Era il 20 novembre 2019, poco più di un anno fa. Un’esplosione dentro lo stabilimento industriale per lo stoccaggio e la lavorazione di fuochi pirotecnici “Costa Vito e figli”, in contrada Pezze Cavaliere, a Barcellona, aveva provocato la morte di cinque persone e il ferimento di altre due.
L’opificio era esteso su un’area di circa 13mila metri quadri, composto da dodici strutture indipendenti in cemento armato, denominate caselli. Erano in corso lavori di adeguamento della struttura produttiva, prescritti dalla Commissione tecnica territoriale per le sostanze esplodenti, per elevare gli standard di sicurezza mediante l’installazione di apposite grate di protezione in tutti i caselli destinati al deposito di materiale attivo.
I lavori erano stati appaltati da Vito Costa alla ditta “Bottega del Ferro” di Barcellona, di Corrado Bagnato e Antonino Bagnato, che stava impiegando cinque operai, tra cui lo stesso Antonino, l’unico tra gli operai a salvarsi e a restare ferito, così come Antonino Costa, figlio di Vito.
Intorno alle 16,30, nei pressi dei caselli numero 7 e 8 si verificavano delle esplosioni in sequenza che provocavano la morte dei quattro operai, Giovanni Testaverde, Mohamed Tahar Mannai, Fortunato Porcino e Vito Mazzeo, e di Venera Mazzeo, moglie di Vito Costa.
Le esplosioni provocavano un fortissimo boato percepito a grande distanza e facevano divampare un vasto incendio che si propagava all’interno dello stabilimento sollevando una fitta coltre di fumo, notata dai carabinieri di Castroreale che intervenivano per primi sul posto, cinturando la zona ed allertando i soccorsi con l’intervento dei vigili del fuoco di Milazzo, che riuscivano ad arginare il vasto incendio, e dei sanitari del 118 che prestavano le prime cure ai feriti. Nei giorni seguenti, il IV Reggimento Genio Guastatori di Palermo, aveva bonificato l’area facendo brillare i manufatti pirotecnici rimasti nel sito.
Le indagini sono state dirette dal procuratore capo di Barcellona, Emanuele Crescenti, e affidate ai carabinieri del Comando provinciale di Messina e della Compagnia di Barcellona, col supporto del Ris (Reparto investigazioni scientifiche) di Messina e del nucleo elicotteri di Fontanarossa.

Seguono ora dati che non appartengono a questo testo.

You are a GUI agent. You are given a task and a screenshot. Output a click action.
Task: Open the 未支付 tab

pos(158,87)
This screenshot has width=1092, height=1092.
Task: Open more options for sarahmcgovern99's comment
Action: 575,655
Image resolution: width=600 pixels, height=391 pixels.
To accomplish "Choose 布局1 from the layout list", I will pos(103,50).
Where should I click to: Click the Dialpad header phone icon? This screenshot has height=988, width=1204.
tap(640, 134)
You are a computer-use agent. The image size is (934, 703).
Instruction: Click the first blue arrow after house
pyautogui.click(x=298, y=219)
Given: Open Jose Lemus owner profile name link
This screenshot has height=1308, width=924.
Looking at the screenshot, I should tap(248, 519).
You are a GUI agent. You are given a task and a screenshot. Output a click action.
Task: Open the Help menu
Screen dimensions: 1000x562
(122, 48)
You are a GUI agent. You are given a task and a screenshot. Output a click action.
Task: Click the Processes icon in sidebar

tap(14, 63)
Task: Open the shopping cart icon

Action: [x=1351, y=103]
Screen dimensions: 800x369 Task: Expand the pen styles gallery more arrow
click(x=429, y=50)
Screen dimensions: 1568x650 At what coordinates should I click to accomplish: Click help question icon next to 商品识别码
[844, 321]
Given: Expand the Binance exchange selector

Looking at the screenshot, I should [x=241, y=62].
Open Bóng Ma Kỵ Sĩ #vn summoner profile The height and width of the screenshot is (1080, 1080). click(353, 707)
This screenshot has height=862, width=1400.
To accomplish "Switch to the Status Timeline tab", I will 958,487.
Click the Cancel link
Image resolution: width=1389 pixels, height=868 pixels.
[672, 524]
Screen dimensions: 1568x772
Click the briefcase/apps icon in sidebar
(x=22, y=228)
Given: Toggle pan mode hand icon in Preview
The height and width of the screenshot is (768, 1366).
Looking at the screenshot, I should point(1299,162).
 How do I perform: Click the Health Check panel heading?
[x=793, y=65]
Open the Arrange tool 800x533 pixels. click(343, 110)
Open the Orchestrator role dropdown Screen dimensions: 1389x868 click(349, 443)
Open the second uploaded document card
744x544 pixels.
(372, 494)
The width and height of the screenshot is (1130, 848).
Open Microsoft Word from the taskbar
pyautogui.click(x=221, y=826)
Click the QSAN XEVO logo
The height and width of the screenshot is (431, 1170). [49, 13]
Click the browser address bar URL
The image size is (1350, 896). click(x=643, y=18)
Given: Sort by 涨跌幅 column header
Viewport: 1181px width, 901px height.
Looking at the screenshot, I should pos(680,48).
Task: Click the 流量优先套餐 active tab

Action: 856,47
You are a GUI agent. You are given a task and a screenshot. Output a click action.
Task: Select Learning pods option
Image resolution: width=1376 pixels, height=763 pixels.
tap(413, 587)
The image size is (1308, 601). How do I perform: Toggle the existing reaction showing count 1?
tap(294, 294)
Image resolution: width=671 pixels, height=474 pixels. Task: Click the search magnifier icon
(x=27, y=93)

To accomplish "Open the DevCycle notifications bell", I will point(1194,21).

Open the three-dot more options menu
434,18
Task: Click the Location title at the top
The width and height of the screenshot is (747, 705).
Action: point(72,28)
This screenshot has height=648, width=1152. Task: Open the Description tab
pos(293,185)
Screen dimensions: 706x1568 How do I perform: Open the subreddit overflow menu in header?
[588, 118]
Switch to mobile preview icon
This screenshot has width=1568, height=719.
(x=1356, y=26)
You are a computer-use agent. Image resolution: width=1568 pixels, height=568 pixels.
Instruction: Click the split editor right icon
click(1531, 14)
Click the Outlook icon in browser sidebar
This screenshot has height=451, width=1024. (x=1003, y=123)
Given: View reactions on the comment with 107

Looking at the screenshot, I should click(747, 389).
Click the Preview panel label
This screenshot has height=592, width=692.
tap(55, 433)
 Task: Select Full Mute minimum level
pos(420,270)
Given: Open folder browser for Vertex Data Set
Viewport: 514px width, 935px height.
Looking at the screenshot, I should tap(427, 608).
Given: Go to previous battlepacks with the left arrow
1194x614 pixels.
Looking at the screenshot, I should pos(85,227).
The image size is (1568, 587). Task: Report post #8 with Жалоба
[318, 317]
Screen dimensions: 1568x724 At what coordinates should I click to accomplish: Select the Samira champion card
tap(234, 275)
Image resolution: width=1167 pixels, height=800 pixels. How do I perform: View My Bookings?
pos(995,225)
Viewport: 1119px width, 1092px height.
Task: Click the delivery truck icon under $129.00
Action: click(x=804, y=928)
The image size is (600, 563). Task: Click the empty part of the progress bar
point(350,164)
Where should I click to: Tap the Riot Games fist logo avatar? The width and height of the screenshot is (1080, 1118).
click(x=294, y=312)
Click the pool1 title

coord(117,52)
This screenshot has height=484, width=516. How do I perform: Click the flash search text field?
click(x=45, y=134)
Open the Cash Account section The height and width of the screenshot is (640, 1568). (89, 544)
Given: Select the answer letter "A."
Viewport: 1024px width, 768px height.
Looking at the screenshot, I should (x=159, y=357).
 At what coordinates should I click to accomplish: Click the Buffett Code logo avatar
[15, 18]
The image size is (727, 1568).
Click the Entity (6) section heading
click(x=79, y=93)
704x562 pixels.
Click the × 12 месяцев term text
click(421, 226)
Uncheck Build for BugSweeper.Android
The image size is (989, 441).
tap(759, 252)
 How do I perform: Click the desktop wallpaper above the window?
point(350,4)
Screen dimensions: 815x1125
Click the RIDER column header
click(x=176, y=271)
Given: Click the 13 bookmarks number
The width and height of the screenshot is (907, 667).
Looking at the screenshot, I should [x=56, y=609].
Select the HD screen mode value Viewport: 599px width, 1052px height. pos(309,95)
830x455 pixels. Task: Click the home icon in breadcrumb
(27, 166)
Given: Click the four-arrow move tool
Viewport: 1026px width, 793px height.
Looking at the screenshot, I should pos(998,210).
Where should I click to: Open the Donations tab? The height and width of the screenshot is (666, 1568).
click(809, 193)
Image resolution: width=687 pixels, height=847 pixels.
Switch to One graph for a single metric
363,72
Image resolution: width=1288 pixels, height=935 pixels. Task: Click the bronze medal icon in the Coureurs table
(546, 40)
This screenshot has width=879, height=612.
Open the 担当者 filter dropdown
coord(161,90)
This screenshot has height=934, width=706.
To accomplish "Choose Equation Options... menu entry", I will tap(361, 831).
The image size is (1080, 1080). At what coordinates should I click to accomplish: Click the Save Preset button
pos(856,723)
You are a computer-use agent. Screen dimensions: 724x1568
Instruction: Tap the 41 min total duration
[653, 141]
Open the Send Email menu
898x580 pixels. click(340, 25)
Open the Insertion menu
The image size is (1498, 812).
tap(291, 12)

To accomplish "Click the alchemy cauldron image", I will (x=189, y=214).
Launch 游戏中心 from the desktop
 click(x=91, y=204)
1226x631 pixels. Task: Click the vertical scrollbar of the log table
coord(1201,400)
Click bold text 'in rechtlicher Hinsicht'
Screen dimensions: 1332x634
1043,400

Decisiva la catalogazione e il repertamento di tantissimi frammenti di materiale vario, tra cui piccole parti di circuiti elettronici e componenti delle attrezzature usate dagli operai, trovate a distanza anche di centinaia di metri, a causa della potenza dello scoppio.
I vigili del fuoco del nucleo investigativo antincendio di Palermo hanno escluso che l’esplosione e l’incendio fossero da attribuire a causa elettrica, mentre i carabinieri del nucleo Ispettorato del Lavoro di Messina e l’Asp di Messina hanno riscontrato gravi violazioni alle norme sulla sicurezza dei luoghi di lavoro.
Infine, grazie a intercettazioni telefoniche e all’ascolto dei testimoni, è stata ricostruita la dinamica dell’evento.
Chi avrebbe dovuto evitare la tragedia? Il 73enne Vito Costa, titolare della “Costa Vito e figli”, il 65enne Corrado Bagnato e suo figlio, il 38enne Antonino Bagnato, responsabili della “Bottega del ferro”, è la conclusione degli investigatori.
I tre sono stati arrestati dai carabinieri del Comando provinciale di Messina, e posti ai domiciliari su richiesta dei pubblici ministeri Rita Barbieri, Matteo De Micheli ed Emanuela Scali e ordinanza emessa dal giudice del Tribunale di Barcellona. Per loro anche l’interdizione dall’esercizio di attività imprenditoriale per un anno.
Sono gravemente indiziati dei reati di disastro colposo, omicidio colposo plurimo, lesioni personali, nonché di violazioni delle norme di prevenzione degli infortuni sui luoghi di lavoro, con la mancata valutazione dei rischi specifici derivanti da atmosfere esplosive, la mancata informazione, formazione e addestramento dei lavoratori sui rischi cui erano specificamente esposti e la mancata consegna dei dispositivi di protezione individuale. Sequestrati beni e compendi delle due aziende.